● **YOUR OBJECTIVE**
What is needed is every line of the data that includes the word "from". Please copy each one.

● **RECORDS FOR THE EXERCISE**
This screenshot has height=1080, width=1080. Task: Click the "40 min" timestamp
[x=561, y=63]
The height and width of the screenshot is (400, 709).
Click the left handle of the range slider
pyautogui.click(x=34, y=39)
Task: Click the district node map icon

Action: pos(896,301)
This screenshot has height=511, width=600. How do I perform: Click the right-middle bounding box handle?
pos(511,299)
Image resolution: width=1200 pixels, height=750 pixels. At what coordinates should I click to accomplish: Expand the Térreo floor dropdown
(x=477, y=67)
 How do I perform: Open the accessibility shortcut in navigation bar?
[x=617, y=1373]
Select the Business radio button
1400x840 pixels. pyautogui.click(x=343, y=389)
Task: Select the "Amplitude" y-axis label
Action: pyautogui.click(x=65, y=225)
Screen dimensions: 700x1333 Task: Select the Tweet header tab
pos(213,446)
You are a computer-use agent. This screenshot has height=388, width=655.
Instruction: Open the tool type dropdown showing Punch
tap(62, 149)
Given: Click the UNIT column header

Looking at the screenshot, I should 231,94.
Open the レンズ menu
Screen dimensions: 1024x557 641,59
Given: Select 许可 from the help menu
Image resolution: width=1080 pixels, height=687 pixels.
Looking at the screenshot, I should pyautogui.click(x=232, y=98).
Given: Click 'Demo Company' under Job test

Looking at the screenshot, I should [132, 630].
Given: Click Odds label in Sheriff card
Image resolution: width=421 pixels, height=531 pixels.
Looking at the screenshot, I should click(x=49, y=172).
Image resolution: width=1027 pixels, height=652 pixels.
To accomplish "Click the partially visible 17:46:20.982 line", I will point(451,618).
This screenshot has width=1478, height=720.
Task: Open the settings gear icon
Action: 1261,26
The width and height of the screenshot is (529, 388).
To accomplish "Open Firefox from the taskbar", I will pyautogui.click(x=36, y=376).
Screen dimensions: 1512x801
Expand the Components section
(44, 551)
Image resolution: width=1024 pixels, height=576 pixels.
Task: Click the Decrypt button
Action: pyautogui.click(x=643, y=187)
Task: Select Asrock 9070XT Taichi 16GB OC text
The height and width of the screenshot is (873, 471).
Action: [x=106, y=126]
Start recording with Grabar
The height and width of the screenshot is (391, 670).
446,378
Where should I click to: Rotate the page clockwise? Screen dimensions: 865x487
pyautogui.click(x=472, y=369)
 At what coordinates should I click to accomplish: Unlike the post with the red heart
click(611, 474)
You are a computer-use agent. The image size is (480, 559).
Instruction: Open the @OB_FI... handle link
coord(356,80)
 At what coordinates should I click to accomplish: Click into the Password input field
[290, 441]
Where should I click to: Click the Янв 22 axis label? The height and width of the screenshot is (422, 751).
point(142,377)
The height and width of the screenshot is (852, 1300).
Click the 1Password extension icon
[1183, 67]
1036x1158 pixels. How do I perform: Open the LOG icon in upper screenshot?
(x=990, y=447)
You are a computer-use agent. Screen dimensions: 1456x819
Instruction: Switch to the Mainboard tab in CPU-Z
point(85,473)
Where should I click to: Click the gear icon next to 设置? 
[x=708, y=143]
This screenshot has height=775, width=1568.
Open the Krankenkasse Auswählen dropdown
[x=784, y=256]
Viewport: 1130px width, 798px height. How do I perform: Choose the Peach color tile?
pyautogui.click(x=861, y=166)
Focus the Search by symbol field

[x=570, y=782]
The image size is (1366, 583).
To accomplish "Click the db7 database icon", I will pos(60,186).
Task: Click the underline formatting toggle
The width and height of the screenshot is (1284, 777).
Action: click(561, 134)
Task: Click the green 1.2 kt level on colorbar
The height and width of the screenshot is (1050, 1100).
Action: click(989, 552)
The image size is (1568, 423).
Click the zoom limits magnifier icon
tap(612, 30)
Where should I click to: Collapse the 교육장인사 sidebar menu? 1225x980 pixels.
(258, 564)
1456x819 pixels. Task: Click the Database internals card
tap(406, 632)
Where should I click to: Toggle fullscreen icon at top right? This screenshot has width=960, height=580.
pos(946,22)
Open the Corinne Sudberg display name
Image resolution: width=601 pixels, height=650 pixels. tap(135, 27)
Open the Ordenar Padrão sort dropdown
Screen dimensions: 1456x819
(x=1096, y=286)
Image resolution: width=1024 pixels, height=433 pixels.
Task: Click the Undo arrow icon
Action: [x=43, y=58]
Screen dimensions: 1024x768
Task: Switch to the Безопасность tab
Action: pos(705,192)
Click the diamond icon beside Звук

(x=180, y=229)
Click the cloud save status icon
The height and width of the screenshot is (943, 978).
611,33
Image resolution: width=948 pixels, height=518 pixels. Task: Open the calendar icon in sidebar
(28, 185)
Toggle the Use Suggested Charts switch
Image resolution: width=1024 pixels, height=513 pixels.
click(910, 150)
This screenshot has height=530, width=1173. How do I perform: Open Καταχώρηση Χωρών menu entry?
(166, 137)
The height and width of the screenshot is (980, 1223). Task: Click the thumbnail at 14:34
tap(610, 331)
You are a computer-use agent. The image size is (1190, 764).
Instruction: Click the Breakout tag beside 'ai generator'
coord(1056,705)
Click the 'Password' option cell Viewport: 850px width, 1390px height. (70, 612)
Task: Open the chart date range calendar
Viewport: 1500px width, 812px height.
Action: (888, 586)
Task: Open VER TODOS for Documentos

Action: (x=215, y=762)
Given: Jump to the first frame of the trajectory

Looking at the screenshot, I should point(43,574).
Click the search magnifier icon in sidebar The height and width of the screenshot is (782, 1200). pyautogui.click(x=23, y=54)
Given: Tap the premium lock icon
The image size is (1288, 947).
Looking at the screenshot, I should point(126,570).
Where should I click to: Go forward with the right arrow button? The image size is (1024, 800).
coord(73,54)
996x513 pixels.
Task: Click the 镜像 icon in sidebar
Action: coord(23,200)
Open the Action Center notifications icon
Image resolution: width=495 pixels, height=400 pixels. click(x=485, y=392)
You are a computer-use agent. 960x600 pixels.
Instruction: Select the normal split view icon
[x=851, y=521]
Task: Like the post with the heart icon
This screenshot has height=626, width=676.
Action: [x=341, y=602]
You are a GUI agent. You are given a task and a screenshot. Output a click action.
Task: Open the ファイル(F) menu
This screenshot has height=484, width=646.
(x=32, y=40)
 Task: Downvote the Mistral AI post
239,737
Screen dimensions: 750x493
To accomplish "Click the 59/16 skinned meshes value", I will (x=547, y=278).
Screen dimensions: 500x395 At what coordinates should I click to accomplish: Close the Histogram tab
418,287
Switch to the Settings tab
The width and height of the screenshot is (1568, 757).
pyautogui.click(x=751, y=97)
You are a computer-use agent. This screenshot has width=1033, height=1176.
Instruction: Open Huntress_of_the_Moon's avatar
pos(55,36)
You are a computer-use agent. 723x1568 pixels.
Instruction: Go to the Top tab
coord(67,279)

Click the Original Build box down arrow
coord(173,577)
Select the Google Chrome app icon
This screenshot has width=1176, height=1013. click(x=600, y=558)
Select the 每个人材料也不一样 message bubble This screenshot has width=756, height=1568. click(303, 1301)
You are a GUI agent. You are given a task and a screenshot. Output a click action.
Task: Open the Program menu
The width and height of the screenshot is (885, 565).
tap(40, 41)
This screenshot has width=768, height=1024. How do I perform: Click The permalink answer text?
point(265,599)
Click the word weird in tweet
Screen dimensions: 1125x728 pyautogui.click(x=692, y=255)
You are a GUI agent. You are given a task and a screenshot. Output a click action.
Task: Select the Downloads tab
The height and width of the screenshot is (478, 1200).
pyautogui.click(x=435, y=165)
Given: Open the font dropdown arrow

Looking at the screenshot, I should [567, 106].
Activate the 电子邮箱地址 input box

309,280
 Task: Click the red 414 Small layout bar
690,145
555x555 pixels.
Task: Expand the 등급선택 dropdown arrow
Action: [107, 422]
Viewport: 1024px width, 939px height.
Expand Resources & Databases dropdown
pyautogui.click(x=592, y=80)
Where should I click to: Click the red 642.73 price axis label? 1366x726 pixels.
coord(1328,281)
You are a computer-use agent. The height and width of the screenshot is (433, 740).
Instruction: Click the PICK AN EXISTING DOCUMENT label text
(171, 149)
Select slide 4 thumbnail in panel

● **WRITTEN SOLUTION**
Given: Select 许可 from the help menu
To accomplish "Open Firefox from the taskbar", I will pyautogui.click(x=36, y=376).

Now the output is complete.